A lung abscess happens often in patients who are older, where the immune system is weak and where the normal cough reflexes are modified or suppressed. A common mechanism is aspiration of stomach contents by vomiting and aspiration of part of the vomitus with all the bacteria from the pharynx, or gastrointestinal tract.
Often the first step is that aspiration pneumonia develops and out of this a lung abscess can develop. High risk persons are alcoholics at the height of a drinking bout, patients with severe neurological diseases such as MS, stroke, Alzheimers in stage 3, patients with a coma or patients during major surgery when the patient is paralyzed from a general anesthetic. The bacteria that cause a lung abscess are usually anaerobes that stem from the gastrointestinal tract or from the oral cavity or the pharynx.
The feared bacteria are Staphylococcus aureus, a pus bacterium that is devastating to lung tissue due to a lytic enzyme it produces. Intravenous drug users who work with contaminated needles may end up with this bacterium in the lung tissue causing a lung abscess as well.
Signs and symptoms:
The patient usually is sick for several weeks or months with a lack of appetite and the resulting weight loss. A chronic cough is usually present, but may not be so in a debilitated elderly person.
With a smaller abscess that drains well there might be only a low grade fever of 101.5°F (38.5°C). However, in a patient where the abscess is larger and some of the toxins get into the bood stream there would be a much more acute clinical picture with high temperatures of 103°F (39.5°C) or higher. Most of the time the phlegm production is copius and has a foul smell. The physician would detect certain signs such as dullness to percussion in one area of the lung with diminished breath sounds over this area using the stethoscope. In a chronic case where a lung abscess is not diagnosed for several months a thickening of the fingers, called clubbed fingers, can develop as a result of the chronic shortage of oxygen in the tissues.
Treatment consists mainly in giving the appropriate antibiotic therapy. Initially this is given by the intravenous route. Later when the patient is afebrile this can be switched to oral antibiotics. However, it is important that the lung abscess is followed along with repeat imaging studies until it is resolved completely.

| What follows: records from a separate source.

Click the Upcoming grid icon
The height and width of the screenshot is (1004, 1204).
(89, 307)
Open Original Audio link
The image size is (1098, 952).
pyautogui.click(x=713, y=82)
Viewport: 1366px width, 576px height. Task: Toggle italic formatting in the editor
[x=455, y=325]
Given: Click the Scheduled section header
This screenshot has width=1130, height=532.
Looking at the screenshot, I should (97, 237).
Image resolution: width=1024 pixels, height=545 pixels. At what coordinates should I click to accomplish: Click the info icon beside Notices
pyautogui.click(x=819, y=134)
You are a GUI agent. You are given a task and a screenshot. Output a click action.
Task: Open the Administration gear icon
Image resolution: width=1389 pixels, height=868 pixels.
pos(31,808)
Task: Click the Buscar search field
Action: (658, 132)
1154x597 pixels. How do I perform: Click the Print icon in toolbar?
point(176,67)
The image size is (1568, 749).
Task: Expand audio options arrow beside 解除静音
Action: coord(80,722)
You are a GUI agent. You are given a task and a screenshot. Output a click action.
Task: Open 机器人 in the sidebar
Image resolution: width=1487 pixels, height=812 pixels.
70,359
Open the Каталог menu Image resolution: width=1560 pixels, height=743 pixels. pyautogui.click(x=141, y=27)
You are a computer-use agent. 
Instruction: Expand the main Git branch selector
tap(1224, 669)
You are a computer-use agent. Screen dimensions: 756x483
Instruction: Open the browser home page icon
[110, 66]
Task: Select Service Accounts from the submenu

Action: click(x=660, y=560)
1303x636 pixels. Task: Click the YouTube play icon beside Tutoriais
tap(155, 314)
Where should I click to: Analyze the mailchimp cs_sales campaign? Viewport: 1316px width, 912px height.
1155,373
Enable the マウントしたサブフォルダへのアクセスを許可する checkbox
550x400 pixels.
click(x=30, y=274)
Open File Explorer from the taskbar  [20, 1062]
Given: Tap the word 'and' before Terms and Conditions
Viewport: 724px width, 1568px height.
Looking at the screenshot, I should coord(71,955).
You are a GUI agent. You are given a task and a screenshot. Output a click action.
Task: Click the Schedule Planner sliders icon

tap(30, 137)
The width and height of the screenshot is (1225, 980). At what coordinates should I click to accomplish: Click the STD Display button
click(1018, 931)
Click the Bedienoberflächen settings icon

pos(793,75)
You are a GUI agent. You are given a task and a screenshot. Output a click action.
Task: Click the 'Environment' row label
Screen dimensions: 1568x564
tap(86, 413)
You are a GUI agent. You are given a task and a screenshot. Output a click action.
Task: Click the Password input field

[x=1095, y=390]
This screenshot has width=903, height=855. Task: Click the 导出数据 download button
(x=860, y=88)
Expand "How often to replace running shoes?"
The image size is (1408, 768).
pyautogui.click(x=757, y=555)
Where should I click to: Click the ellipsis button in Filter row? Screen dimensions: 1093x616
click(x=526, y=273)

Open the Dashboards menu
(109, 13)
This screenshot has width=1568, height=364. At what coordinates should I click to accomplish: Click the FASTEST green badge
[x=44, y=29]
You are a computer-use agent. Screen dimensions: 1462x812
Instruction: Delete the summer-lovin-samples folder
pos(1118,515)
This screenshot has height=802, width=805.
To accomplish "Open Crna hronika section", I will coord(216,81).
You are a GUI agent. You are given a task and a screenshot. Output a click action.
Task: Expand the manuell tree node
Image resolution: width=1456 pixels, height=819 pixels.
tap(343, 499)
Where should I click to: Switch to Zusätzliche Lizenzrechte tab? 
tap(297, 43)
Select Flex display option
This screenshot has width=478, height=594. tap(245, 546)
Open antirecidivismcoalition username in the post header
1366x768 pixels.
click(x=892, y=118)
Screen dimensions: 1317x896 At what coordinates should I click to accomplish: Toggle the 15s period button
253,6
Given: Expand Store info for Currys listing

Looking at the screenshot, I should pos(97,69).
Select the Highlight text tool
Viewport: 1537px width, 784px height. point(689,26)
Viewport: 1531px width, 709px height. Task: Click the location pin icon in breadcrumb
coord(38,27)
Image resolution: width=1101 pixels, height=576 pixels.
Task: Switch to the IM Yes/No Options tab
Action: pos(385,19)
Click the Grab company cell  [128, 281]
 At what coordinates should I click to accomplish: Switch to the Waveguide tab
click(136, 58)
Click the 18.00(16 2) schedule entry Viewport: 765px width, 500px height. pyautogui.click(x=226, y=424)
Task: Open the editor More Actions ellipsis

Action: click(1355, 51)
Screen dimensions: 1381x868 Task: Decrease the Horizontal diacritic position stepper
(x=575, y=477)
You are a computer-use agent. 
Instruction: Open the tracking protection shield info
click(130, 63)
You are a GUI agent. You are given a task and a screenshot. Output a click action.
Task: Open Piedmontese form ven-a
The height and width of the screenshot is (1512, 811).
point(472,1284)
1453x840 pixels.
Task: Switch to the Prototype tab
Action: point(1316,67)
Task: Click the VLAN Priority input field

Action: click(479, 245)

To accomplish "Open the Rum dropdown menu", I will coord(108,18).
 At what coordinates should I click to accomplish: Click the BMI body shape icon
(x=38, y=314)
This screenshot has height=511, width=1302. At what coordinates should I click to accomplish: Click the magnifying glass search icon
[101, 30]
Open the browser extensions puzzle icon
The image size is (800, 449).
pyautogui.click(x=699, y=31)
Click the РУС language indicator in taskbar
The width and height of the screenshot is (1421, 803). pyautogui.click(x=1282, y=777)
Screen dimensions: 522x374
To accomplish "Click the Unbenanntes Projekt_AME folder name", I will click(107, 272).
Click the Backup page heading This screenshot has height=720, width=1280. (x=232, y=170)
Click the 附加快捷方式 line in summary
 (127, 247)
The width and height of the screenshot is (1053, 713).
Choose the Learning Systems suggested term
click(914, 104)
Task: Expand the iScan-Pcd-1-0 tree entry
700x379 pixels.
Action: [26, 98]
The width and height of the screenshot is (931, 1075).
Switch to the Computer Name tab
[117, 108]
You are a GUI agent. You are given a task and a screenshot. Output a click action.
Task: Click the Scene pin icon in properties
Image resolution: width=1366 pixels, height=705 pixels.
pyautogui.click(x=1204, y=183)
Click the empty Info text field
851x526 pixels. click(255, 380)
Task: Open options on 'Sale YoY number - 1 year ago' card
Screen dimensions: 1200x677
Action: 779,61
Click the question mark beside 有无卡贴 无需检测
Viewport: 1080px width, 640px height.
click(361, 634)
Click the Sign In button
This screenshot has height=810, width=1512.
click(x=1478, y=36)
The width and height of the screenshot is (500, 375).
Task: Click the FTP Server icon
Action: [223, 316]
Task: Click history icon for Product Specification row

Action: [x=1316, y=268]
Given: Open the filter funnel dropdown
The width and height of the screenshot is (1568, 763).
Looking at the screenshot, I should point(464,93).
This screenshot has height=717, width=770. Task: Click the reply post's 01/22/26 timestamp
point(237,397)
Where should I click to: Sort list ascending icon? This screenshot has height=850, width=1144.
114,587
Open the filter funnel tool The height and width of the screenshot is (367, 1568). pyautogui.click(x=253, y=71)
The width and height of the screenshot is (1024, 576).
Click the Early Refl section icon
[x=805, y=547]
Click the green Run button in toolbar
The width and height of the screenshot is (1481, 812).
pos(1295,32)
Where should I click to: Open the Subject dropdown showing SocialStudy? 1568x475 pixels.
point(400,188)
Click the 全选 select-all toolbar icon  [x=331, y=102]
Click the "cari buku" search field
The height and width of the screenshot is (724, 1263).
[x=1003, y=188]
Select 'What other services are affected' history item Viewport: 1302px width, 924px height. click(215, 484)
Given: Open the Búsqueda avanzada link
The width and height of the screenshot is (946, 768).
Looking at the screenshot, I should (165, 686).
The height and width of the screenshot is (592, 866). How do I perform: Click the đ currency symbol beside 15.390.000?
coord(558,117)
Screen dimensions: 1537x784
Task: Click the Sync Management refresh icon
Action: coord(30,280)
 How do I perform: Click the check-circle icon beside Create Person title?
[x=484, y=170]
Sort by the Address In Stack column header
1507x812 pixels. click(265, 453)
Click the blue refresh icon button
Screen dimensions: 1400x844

This requires often a prolonged antibiotic therapy for 2 to 4 months! This should be done under proper supervision by a physician, preferably by a lung specialist. The choice of the antibiotic is dictated by the culture results. Often the clinician might start the patient on intravenous clindamycin intitally or a combination of penicillin G (or erythromycin) with Flagyl until the culture report is back. At that point a switch to an antibiotic that fits the culture report would be done, if necessary. The death rate of an anaerobic lung abscess is about 15%, if Staphylococcus aureus or Klebsiellae pneumoniae are involved, can be 30 to 50%. Occasionally there might be a case where the antibiotic therapy does not resolve the lung abscess because of underlying lung diseases such as a bronchictasis or an area of atelectasis that gets repeatedly infected. In this case a referral to a thoracic surgeon night be necessary to get an opinion whether surgery would help solve this problem. These cases are rare, but when done in the appropriate patient, can be helpful.